In order to turn these cards into creatures however you just need to crew them, which you do by tapping any number of creatures, add their combined power, and compare it to the crew cost written on the card.
If you have equal to or more power, the artifact becomes an artifact creature and now that power and toughness actually means something.
You can activate the crew ability at any time and on any turn, which has some wide reaching effects from instant blockers that get to dodge early turn sorcery speed removal.
Or simply just needing something to tap (and later untap on your turn) your creatures to. So Kona and Rip, Spawn hunter will both absolutely love this set as will King Macar.
Vehicles follow all of the same rules as creatures when they become them, so be sure not to turn your mana-producing Vehicle into a creature on first cast and then expect to be able to tap for mana. Summoning sickness, stun counters, health hitting zero, etc. all will suddenly lead to a bad misplay.
It is also very worth noting that if a Vehicle gets to copy a creature, say with an ability to untap itself if you place a -1/-1 counter on itself, untap it.
You would be able to add infinite -1/-1 counters to the Vehicle because its power and toughness only matter when it is a creature. So combo off to your heart's content.
"Take that, Green"
Saddle and Mounts work very similarly to vehicles but were made after all the 'flaws' with vehicles were well documented.
Meaning they have stripped down the fun rather significantly. No tapping at instant speed and only on your turns is a bit of a bummer however there is one thing that Mounts have over vehicles and that is the fact that they are always a creature from the start.

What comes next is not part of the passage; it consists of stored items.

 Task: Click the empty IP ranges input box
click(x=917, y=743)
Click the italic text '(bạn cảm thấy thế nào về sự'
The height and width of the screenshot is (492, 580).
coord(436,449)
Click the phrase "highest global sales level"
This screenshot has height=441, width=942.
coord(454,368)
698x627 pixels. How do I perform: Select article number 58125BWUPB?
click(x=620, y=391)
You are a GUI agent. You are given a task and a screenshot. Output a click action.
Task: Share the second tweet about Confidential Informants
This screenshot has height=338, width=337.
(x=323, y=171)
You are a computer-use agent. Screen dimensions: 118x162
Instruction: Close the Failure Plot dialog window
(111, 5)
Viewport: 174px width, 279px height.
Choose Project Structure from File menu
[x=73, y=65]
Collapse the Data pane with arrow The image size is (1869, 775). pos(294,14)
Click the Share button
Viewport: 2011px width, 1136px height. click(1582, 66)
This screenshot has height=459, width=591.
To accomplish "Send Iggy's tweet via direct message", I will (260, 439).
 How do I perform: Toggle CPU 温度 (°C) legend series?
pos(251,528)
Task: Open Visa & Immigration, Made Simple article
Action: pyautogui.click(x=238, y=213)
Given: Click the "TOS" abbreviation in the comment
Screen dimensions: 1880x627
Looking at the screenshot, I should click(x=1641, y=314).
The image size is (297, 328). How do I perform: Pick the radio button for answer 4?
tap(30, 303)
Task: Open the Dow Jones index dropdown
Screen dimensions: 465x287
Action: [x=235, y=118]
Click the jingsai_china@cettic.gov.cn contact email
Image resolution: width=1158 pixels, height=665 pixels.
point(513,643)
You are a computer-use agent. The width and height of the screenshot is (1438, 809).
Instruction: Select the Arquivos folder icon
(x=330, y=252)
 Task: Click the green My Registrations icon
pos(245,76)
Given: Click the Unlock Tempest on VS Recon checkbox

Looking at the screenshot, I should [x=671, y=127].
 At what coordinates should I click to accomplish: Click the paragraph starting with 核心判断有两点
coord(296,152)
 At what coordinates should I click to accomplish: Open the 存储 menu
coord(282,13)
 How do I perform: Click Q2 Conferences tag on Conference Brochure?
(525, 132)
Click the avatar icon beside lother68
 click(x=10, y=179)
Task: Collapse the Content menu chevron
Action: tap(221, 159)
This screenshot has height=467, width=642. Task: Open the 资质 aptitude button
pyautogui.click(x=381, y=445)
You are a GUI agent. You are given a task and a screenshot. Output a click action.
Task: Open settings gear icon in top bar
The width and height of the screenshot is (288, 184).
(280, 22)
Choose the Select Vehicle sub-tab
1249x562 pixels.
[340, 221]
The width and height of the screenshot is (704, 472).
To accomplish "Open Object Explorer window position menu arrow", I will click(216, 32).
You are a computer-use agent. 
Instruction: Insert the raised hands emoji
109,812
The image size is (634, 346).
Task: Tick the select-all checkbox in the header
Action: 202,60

Now there is no pesky crew cost when you want to swing out with your Mount!
The only thing the Mount wants to do is to rustle up some someone to saddle it so that it can attack with enhanced attack, usually in the form of an automatic "on attack" trigger. These triggers don't care what the card was saddled by, just that it was saddled.
Nothing bad happens to the neither the saddler nor the crew-er regardless of what happens to their Mounts and vehicles if they are destroyed. Perhaps they all come with really cool airbags?
You wouldn't hurt these lil guys would you?
Cycling
"Roarrrrrrrrrrrrrrrr"
The final mechanic in the set is cycling, which is a returning mechanic that will probably become evergreen at some point!
This is an activated ability on a card in your hand and only your hand. You pay the cost of the cycle and then you discard the card and draw a card from the top of you deck. It's that simple!
Part of the cost to cycle is to discard the card, so your opponent cannot respond to your activation by making you get rid of that card before you discard it somehow, they can only do something before you draw the card itself.
There are also many cards in magic that trigger when you discard or even specifically cycle a card which we will certainly see some of the cards in this set.
You might even find some cycling cards have triggered abilities that activate when you cycle the very card, usually giving a lesser version of the card's regular casted ability.
This gives you added value to picking the right time and place to Cycle instead of cast that only the greatest of Magic players know how to Maximize, which is why it's one of their most beloved mechanics!
With that we have reached the end of the main mechanics in the set. Honestly, it's refreshing to see some returning mechanics that could use more design love, especially Mount and Saddle.
Adding a new side mission to the game of reaching, or attempting to prevent, maximum speed is always a novel concept and this time I don't think it will lead to nearly the same eye-rolling frustration that Initiative or Day and Night brings.
What are your favorite Aetherdrift mechanics? And how did you fare in the Avishkar death race?